» Consignes
1. Redonnez mot pour mot le passage de l'extrait sur la Géorgie qui va de "Ce 7 août donc, il" jusqu'à "en quelques heures." inclus.
2. D'après l'extrait sur la Géorgie, les affirmations suivantes sont-elles exactes ? (a) En 1992, la force d'interposition installée en Ossétie comptait 25 000 militaires russes. (b) Le président Saakachvili a fait ses études en Russie. (c) Medvedev se trouvait à Pékin pendant les jeux Olympiques. Répondez par oui ou par non pour chacune et citez textuellement les mots de l'extrait qui tranchent.

***** Extrait

La Géorgie Depuis que l’éclatement de l’URSS l’a
fait accéder à l’indépendance, la Géorgie (patrie de Staline) a
connu bien des difficultés qui ont d’ailleurs fort peu retenu
l’attention en France. Or voilà que dans la nuit du 7 au 8 août
2008, alors que diplomates et chefs d’Etat sont pour la plupart en
vacances, son Président, Mikheil Saakachvili, élu «
démocratiquement » en 2004 suite à une révolte populaire, décide de
bombarder l’Ossétie du Sud et sa capitale Tskhinvali. Il entend
faire revenir cette enclave séparatiste dans le giron
géorgien.
Il faut ici faire un peu de géographie et
d’histoire. La République géorgienne est une fédération qui
comporte plusieurs provinces au nationalisme exacerbé dont
l’Abkhazie et la République d’Ossétie du Sud, peuplées en majorité
de populations non géorgiennes. Il existe aussi une Ossétie du
Nord, mais Staline, toujours soucieux de morceler les nationalités
afin de mieux régner, l’avait intégrée à la Russie sans en laisser
le choix aux populations. Lorsque l’URSS éclate, les Ossètes du Sud
se proclament indépendants. La République ossète autoproclamée est
ratifiée par référendum en décembre 1991 par… 99 % de la population
! Alors qu’au regard du droit
international, elle fait partie de la Géorgie. (Les Géorgiens
vivant en Ossétie n’ont pas pris part au vote.) Ce qui, après
diverses péripéties, finit par entraîner un conflit armé de
quelques mois entre Ossètes et Géorgiens. Moscou saisit l’occasion
pour intervenir, impose un cessez-le-feu, et installe en 1992 en
Ossétie une force d’interposition composée de 25 000 militaires
russes, avec l’accord et au soulagement des puissances
occidentales.
Le président Saakachvili, qui a étudié en France
et aux Etats-Unis, a pris ses distances avec Moscou. Il s’est
entouré de conseillers militaires américains et envisage d’adhérer
à l’OTAN. Un projet approuvé par George Bush, qui voudrait même y
ajouter l’Ukraine179. Ce qui fait enrager
Moscou.
Ce 7 août donc, il veut reprendre le contrôle de
l’Ossétie du Sud par la force. L’administration Bush l’y a-t-elle
poussé ? Certains diplomates le pensent. Il faut dire que les
Russes l’ont provoqué. Des militaires sont pour la première fois
sortis de leur périmètre en franchissant le tunnel de Roki. Le
président géorgien a choisi son moment : Vladimir Poutine se trouve
à Pékin pour les jeux Olympiques. C’est « profitons-en le chat
n’est pas là ». Calcul simpliste. A peine l’armée géorgienne
est-elle entrée en Ossétie que sur ordre de Poutine et de Medvedev
resté, lui, à Moscou, les troupes russes ripostent et bombardent le
9 août le port de Poti sur la mer Noire, modernisé grâce à l’aide
des Emirats arabes unis. Les colonnes géorgiennes sont repoussées
d’Ossétie en quelques heures.

**********
***** Données

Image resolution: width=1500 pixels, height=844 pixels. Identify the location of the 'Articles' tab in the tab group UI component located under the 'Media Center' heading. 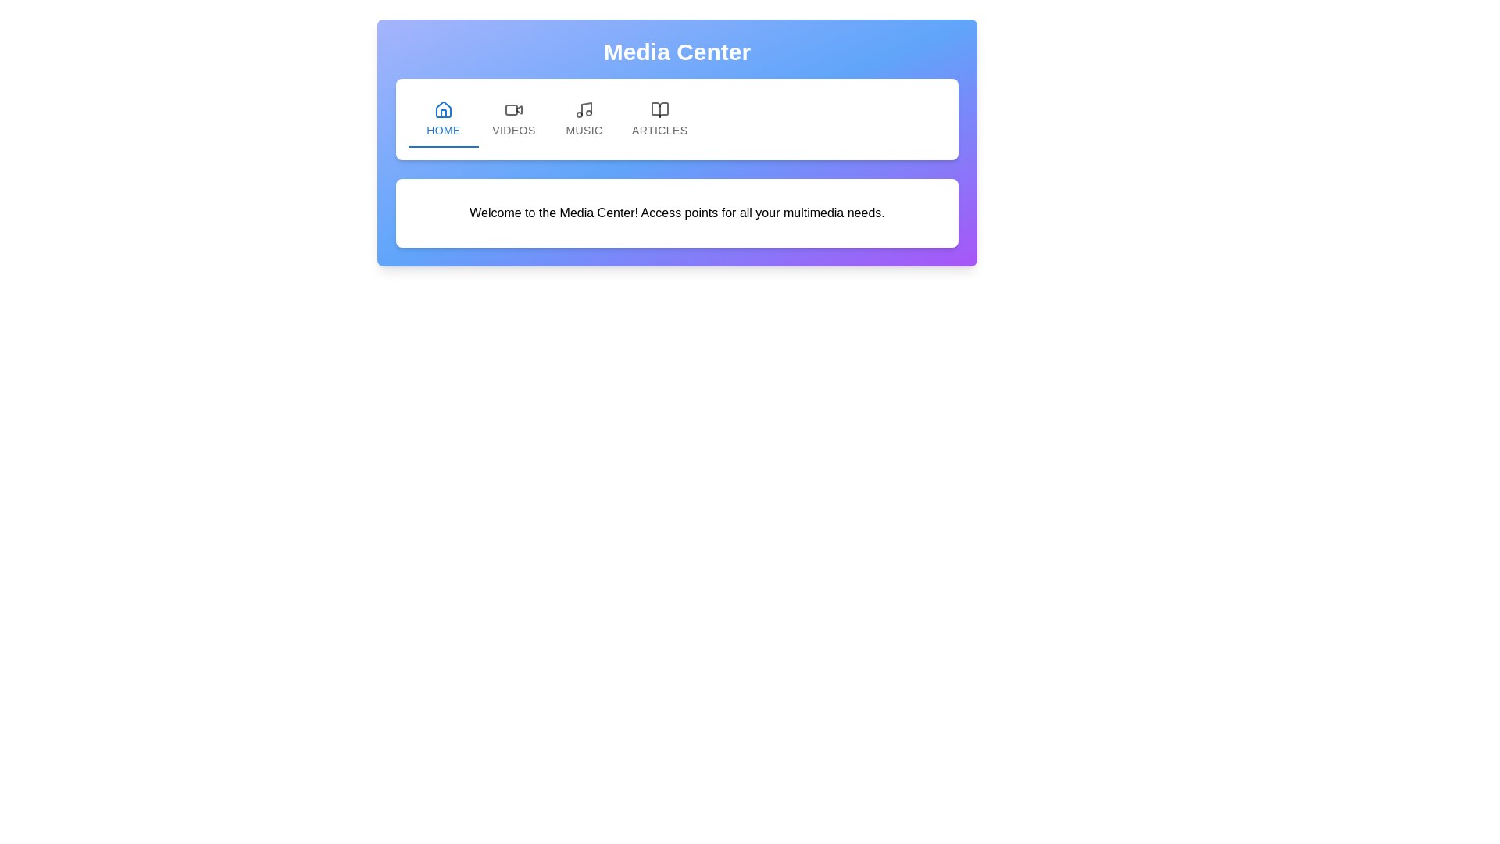
(677, 119).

**********

» Réponses par consigne
1.
Ce 7 août donc, il veut reprendre le contrôle de
l’Ossétie du Sud par la force. L’administration Bush l’y a-t-elle
poussé ? Certains diplomates le pensent. Il faut dire que les
Russes l’ont provoqué. Des militaires sont pour la première fois
sortis de leur périmètre en franchissant le tunnel de Roki. Le
président géorgien a choisi son moment : Vladimir Poutine se trouve
à Pékin pour les jeux Olympiques. C’est « profitons-en le chat
n’est pas là ». Calcul simpliste. A peine l’armée géorgienne
est-elle entrée en Ossétie que sur ordre de Poutine et de Medvedev
resté, lui, à Moscou, les troupes russes ripostent et bombardent le
9 août le port de Poti sur la mer Noire, modernisé grâce à l’aide
des Emirats arabes unis. Les colonnes géorgiennes sont repoussées
d’Ossétie en quelques heures.

2.
(a) Oui : « installe en 1992 en Ossétie une force d’interposition composée de 25 000 militaires russes »
(b) Non : « qui a étudié en France et aux Etats-Unis »
(c) Non : « Medvedev resté, lui, à Moscou »